Patrons, projets et la théorie du complot

Issad Rabrab, patron du groupe Cévital.
Issad Rabrab, patron du groupe Cévital.

"L’injustice ne se trouve jamais dans les droits inégaux, elle se trouve dans la prétention à des droits égaux." Nietzsche

On peut se rappeler Mohamed Arezki, l’"entrepreneur qui parle beaucoup plus au béton qu’aux hommes" - c’est ainsi que le désignaient ses amis proches - qui venait tout juste de recevoir un aval écrit pour la réalisation d’une moyenne structure en ouvrage de travaux publics, dans ses bureaux au boulevard Victor Hugo, à Alger, siège de la Soelek, Société des entreprises Lounis-Khodja ; il est tout ému mais l’air grave, presque tourmenté, comme s’il est profondément absorbé par une espèce de questionnement sur la charge qui lui tombe soudain sur la tête.

Histoire de pionniers…

Il avait bâti, alors, par le passé maints groupes d’habitation, réalisé des établissements sanitaires ou administratifs, des enceintes d’entreprises, des ouvrages d’art et structures stratégiques, des aménagements hydrauliques, des édifice industriels, et cetera, mais c’est toujours le même sentiment qu’il éprouve en acceptant un nouveau projet, "celui peut-être de ne pas être à la hauteur cette fois." Il a été à plusieurs reprises sollicité pour un poste de ministre, depuis Ben Bella jusqu’à Chadli Bendjedid, mais il a toujours refusé "pour ne pas jouir de la couverture de l’Institution et le drapeau en cas d’échec."

__Lignes de données__:
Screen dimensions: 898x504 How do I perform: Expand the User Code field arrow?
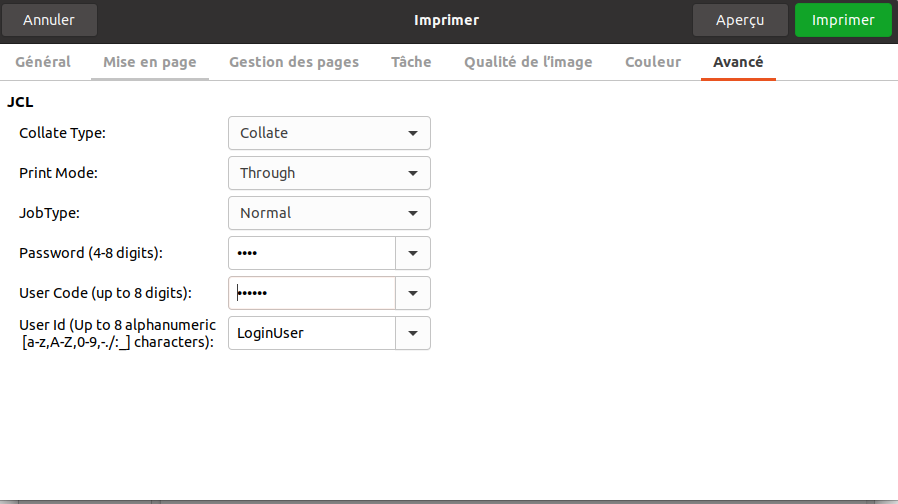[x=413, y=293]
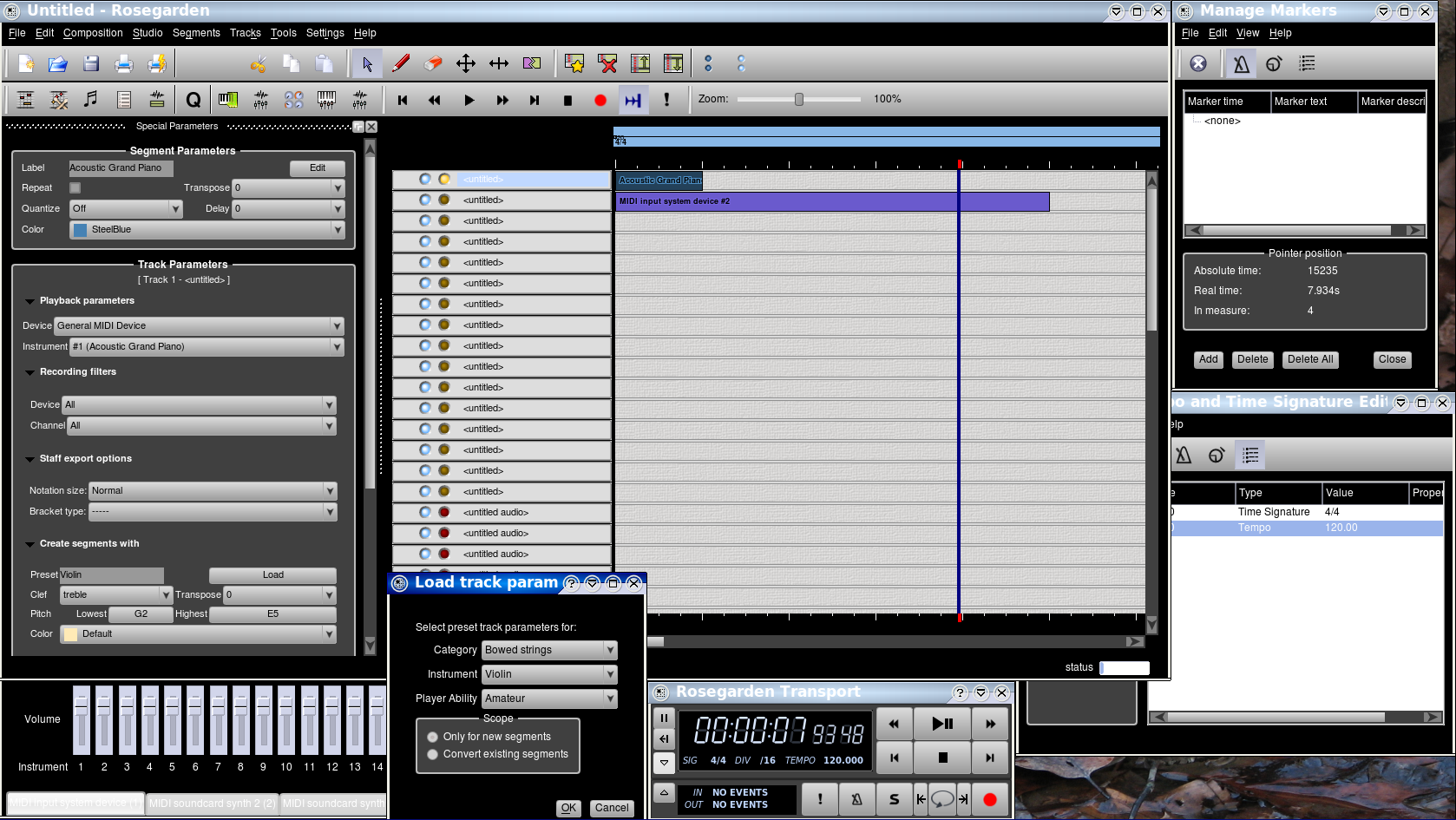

==

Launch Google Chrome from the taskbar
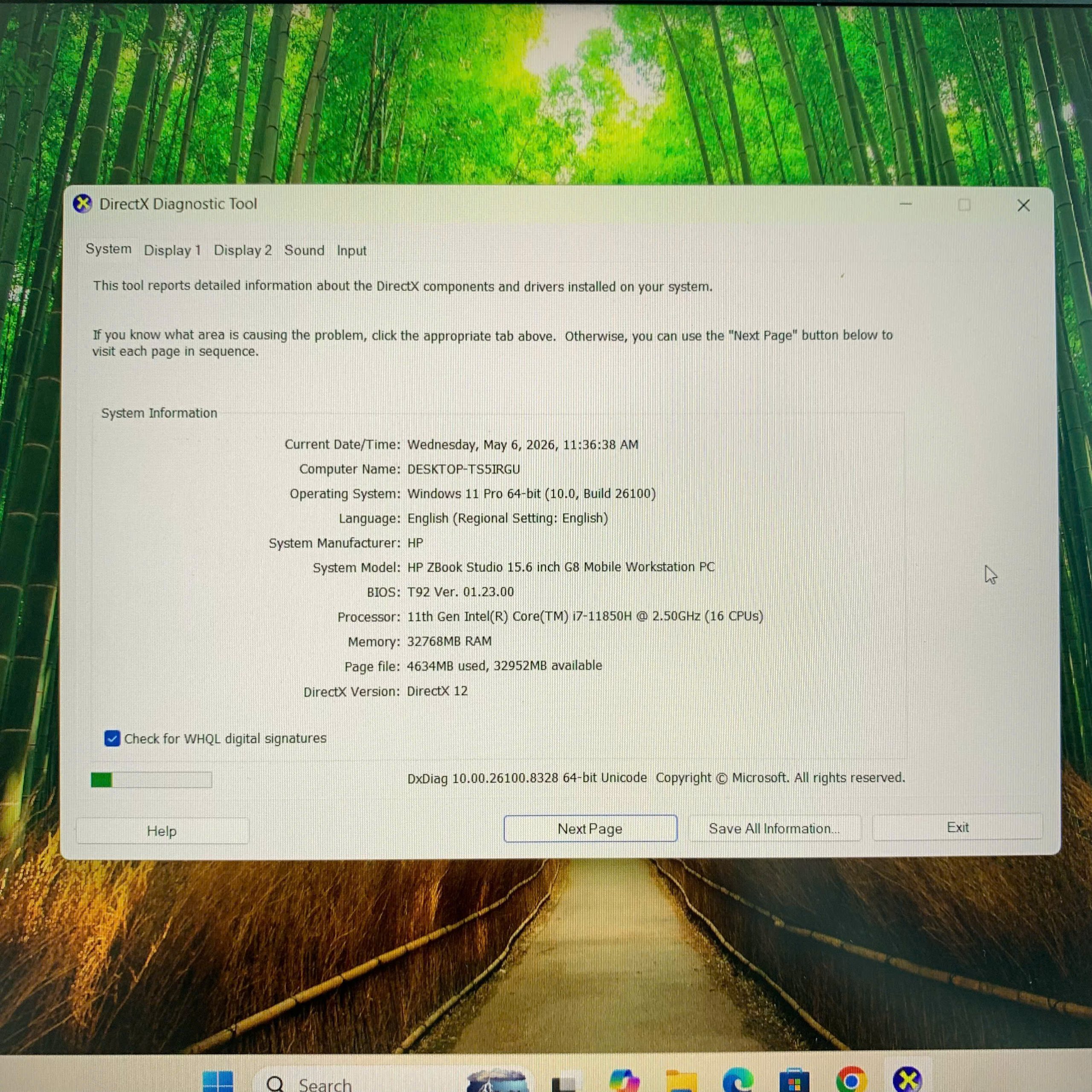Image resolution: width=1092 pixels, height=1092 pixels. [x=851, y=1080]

__Consigne__:
Rédigez la suite du texte source consacré à l'entrepreneur Mohamed Arezki, en reprenant juste après sa dernière phrase.

__Résultat__:
L’on peut aussi se souvenir jamais l’avoir vu dans un environnement officiel dans les basques de quelque décideur ou homme puissant dans le pouvoir. "Je suis au chantier, au bureau ou à la maison, parfois ailleurs dans un endroit précis en relation avec mon travail ou en rapport strict avec ma famille." Ce sont les paroles qu’il disait dans les années quatre-vingt à l’occasion d’un dossier que mon journal préparait, à l’instigation d’Ameziane Ferhani, sur les personnages qui réussissent dans un domaine ou dans un autre. La rédaction avait opté pour cet entrepreneur qui avait largement démontré ses formidables capacités de bâtisse dans l’intérêt public, dans le logement ou au travers de réalisation pour le besoin des services, de l’agriculture ou de l’industrie. Le bureau rédactionnel avaient écouté des témoins qui racontent les conditions quasi indigentes dans lesquelles la jeune entreprise se fut attelée à ses premières réalisations, en cette période de la mentalité nationale où la majorité des habitants de l’Algérie ne croyaient pas que les Américains eurent fait des pas sur la lune et que le méridien de Greenwich passe par Mostaganem.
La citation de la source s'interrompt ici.